The model, he added, has proved successful and is now being expanded to include women miners.
However, he said previous attempts to fund individuals had been unsuccessful.
“Dealing directly, in our previous experience, has not been fruitful. We have realised there was a lot of non-repayment and non-compliance.
As a result, we need to be innovative — that’s why we are now coming up with structures,” he said.
The Mines and Minerals Amendment Act seeks to address these challenges by integrating artisanal and small-scale miners into the mainstream economy.
The formalisation drive is expected to enhance access to finance, environmental management, worker safety and tax compliance.
Despite these efforts, representatives of the ASM sector argue that financial institutions lack adequate understanding of artisanal mining operations — a gap that perpetuates misconceptions about risk and repayment behaviour.
Negative perceptions
During a panel discussion on “Financing the Future of Responsible ASGM: Building Trust, Access and Market Linkages”, mining consultant Ms Kundai Chikonzi said the absence of formalisation and low financial literacy remain key barriers to accessing funding.
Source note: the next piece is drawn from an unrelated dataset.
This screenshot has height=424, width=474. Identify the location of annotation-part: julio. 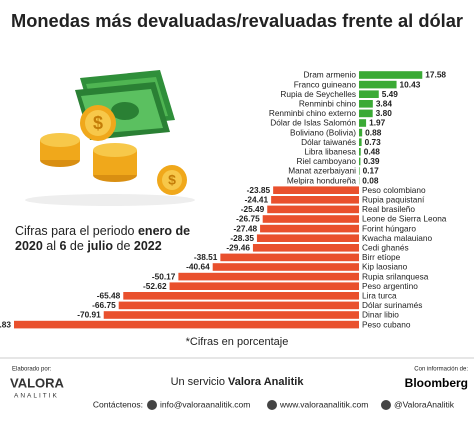
(100, 246).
“There is a lack of formalisation within the ASM. The sector is highly informal, which makes it difficult to approach financial institutions for funding,” said Ms Chikonzi.
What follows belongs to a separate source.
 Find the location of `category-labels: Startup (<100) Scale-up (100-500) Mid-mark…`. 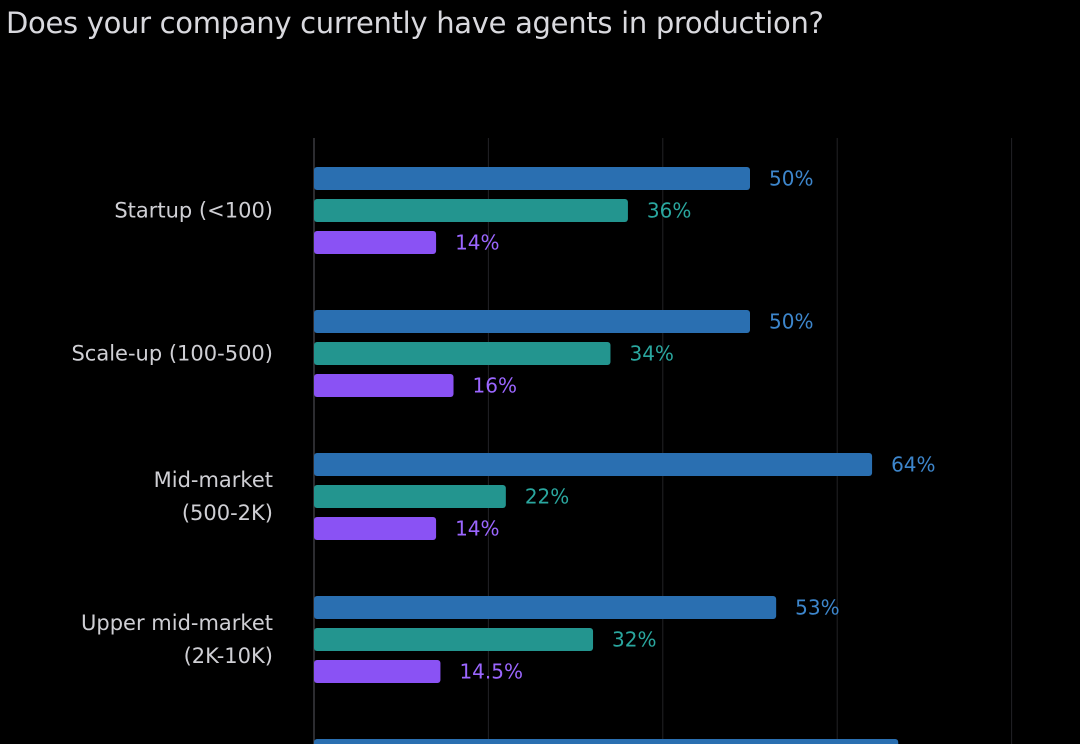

“Even if you are formalised, there is a lack of financial literacy. For you to access funding, you need proper records to prove operations. Most ASMs just deposit their gold and throw away the receipts, so there is no proper record-keeping.”
She also said negative perceptions within financial institutions discourage engagement with the sector.
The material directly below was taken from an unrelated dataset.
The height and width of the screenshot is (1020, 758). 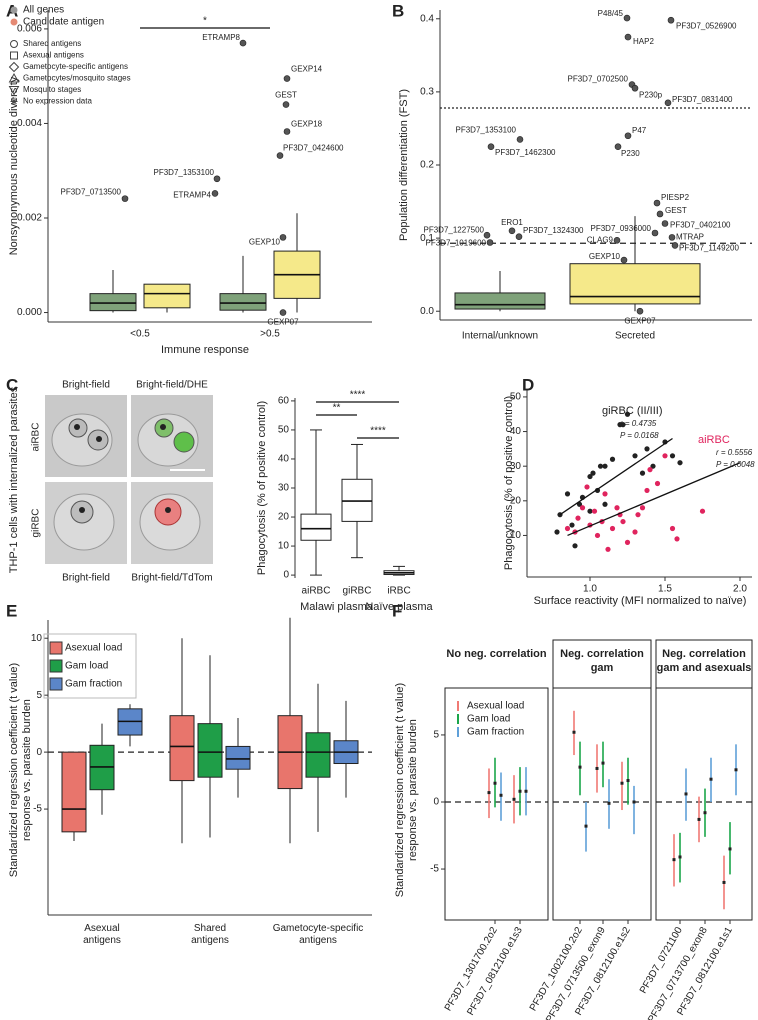 What do you see at coordinates (611, 14) in the screenshot?
I see `point-label: P48/45` at bounding box center [611, 14].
“Just hearing that there is an ASM, banks assume these people will not pay back. That perception is a challenge, as is the lack of understanding of the sector . . . If you walk into a financial institution today, they ask you to pay after 30 days. But mining is different. It’s a cycle — you identify the resource, extract it and process it. Sometimes you mill and get nothing, but that doesn’t mean there is no resource. It just needs further processing,” she said.
Ms Chikonzi called for greater understanding and collaboration between banks and miners.
“There is a knowledge gap on the financiers’ side, and the regulatory framework is still inadequate. Both need to be addressed,” she added.
Young Miners Federation representative Mr Payne Kupfuwa said most young miners lack the collateral required to secure financial support.
“We suggest that the Minister of Mines and Mining Development, together with organisations like Fidelity Gold Refinery, come in as guarantors for young miners seeking to borrow money or acquire equipment,” said Mr Kupfuwa.
Government involvement, he said, could help deserving miners access meaningful financing.
“There should be a nexus between the Ministry of Mines and financial institutions so that deserving young miners can benefit. The ministry can conduct due diligence on behalf of financial institutions,” he said.
Mr Kupfuwa added that the federation continues to encourage formalisation and professionalisation of small-scale mining.
“Mining should be taken as a business, not a poverty-driven initiative or get-rich-quick scheme,” he said.
As Zimbabwe moves to harness the full potential of its artisanal mining sector, formalisation remains the bridge between opportunity and financial inclusion.
Stakeholders agreed that structured collaboration between banks, the Government and miners will be key to transforming artisanal mining into viable and bankable enterprises that contribute meaningfully to national development.